San Francisco residents bustling around this weekend to visit friends and knock out some holiday shopping were treated to an unexpected surprise: all rides on MUNI rail were free. It wasn’t due to a gesture of goodwill from the transit operator, though; it was because hackers had managed to lock out the fare system and were holding it hostage.
The San Francisco Municipal Transportation Agency (SFMTA) suffered the breach on Friday afternoon, the San Francisco Chronicle reports.
The buses, trains, and streetcars themselves are fine, but the computers that handle ticket and pass purchases were locked out. The machines all remained offline through Saturday, with agents’ computers displaying the message “You hacked.”
On Friday and Saturday Muni opened all its fare gates and let everyone ride for free, without confirming the hack.
In fact, Muni has not yet officially confirmed the hack at all. However, an employee speaking anonymously to the San Francisco Examiner confirmed the message reading, “You Hacked, ALL Data Encrypted,” with contact information for the hacker.
Those are the hallmarks of a ransomware attack, in which a hacker or group of hackers accesses a system and then holds all data in it hostage until they receive the requested ransom. When the victim pays up, the hacker lets the data or systems go. If the victim refuses to pay up by the given deadline, the data is permanently locked or erased.

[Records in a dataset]
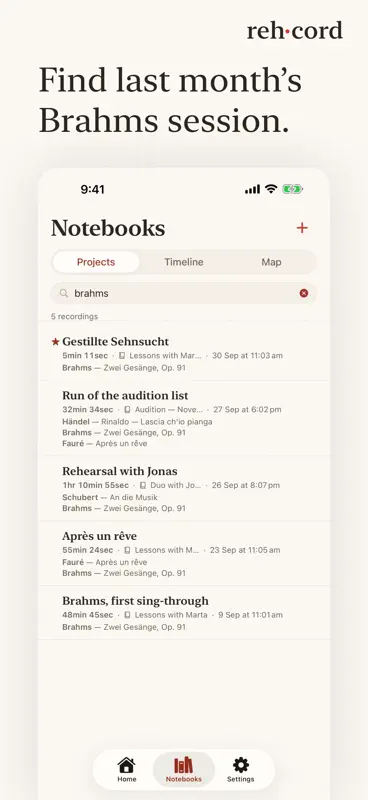Clear the brahms search text
Viewport: 368px width, 800px height.
tap(304, 293)
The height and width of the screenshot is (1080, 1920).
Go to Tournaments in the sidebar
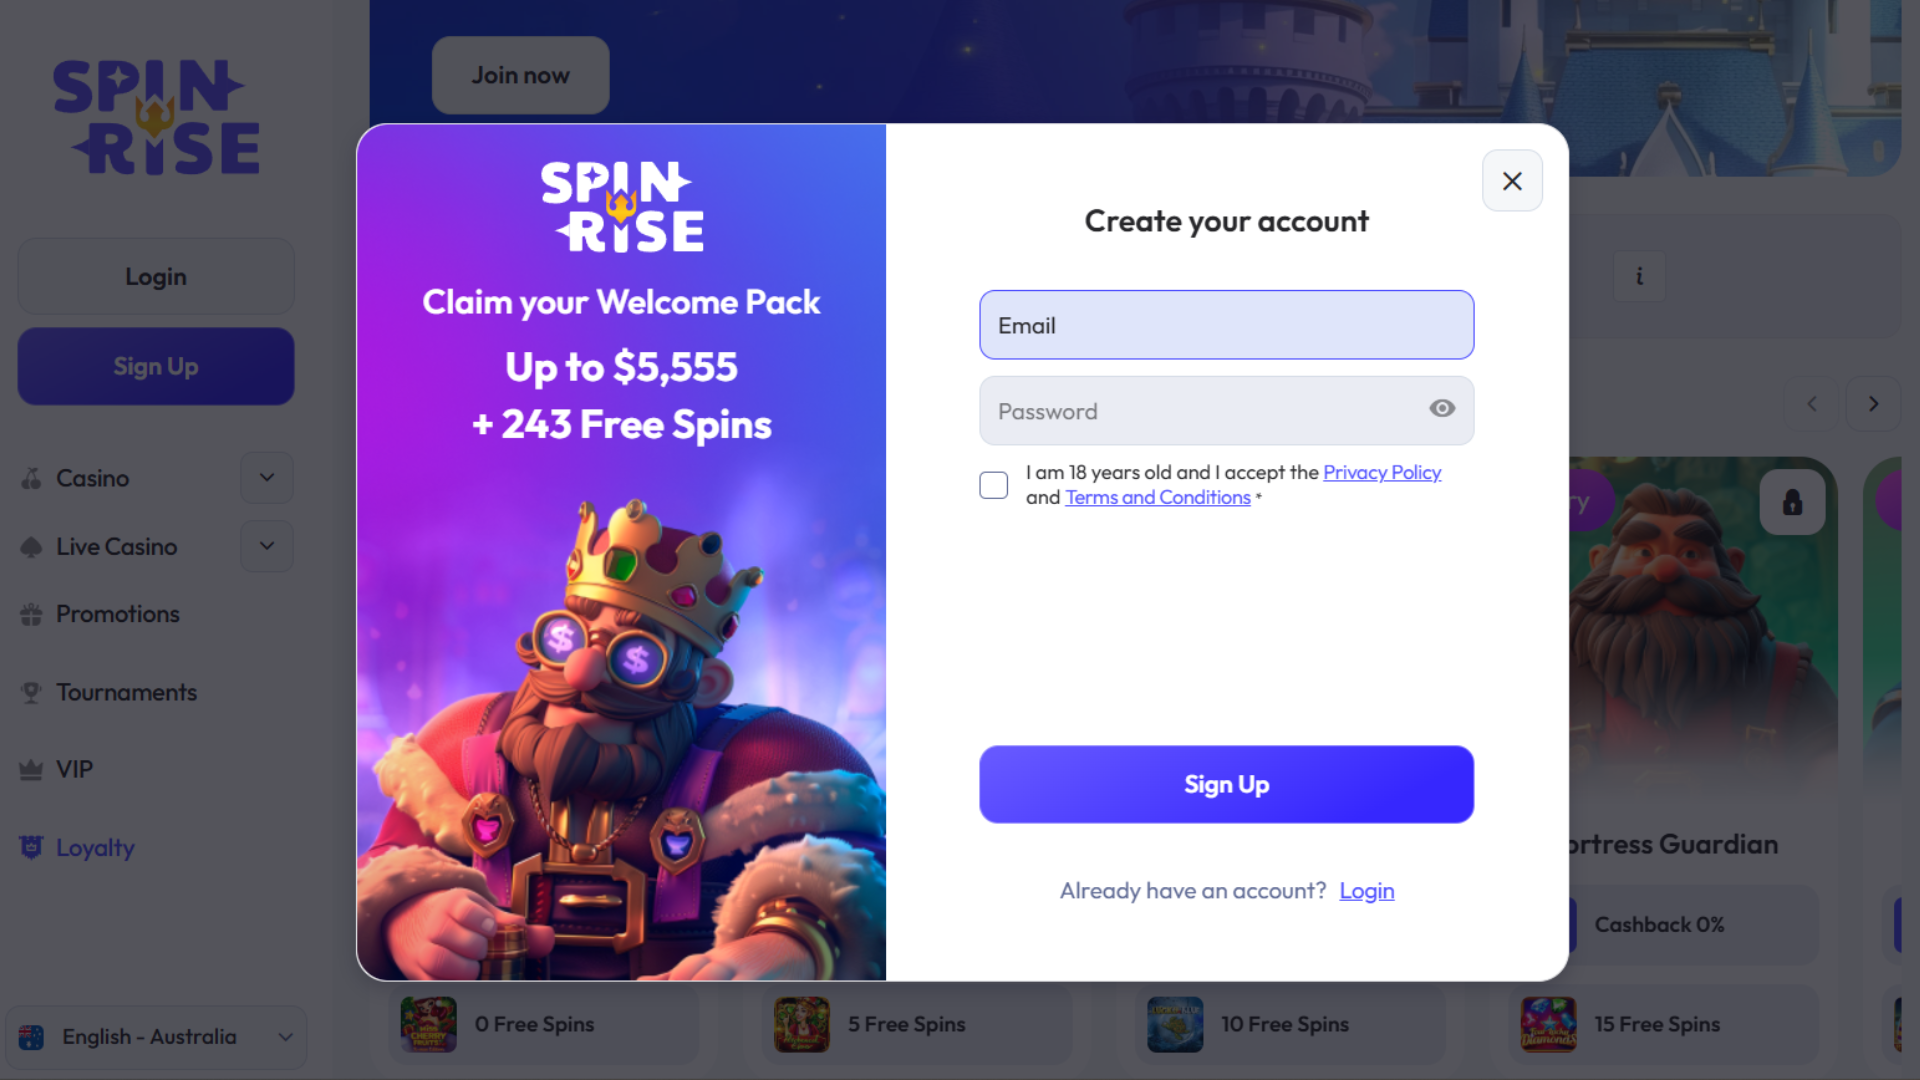(126, 692)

### CHECK YOUR UNDERSTANDING
A) Translate this sentence from the article on the Muni fare system hack into Spanish: "On Friday and Saturday Muni opened all its fare gates and let everyone ride for free, without confirming the hack."
B) Write the next part of the article on the Muni fare system hack, starting after its last sentence.

### OUTPUTS BY TASK
A) El viernes y el sábado, Muni abrió todas sus puertas de cobro y dejó que todos viajaran gratis, sin confirmar el hackeo.

B)
The Verge emailed the purported hacker and received a probably machine-translated response saying that, “our software working completely automatically and we don’t have targeted attack to anywhere,” adding that the SFMTA’s network was poorly secured and easily infected. “We are waiting for contact any responsible person in SFMTA but i think they don’t want deal,” the hacker added.
The Examiner also contacted the hacker, and said that they were requesting 100 Bitcoin (approx. $73,000, at the most recent exchange rate) to unlock the machines.
“We are focused now on working to investigate the matter fully to find out all other details,” A Muni spokesman’s told all media on Sunday. “But at this point there is no impact to transit service, to our security systems or to our customers’ private information.”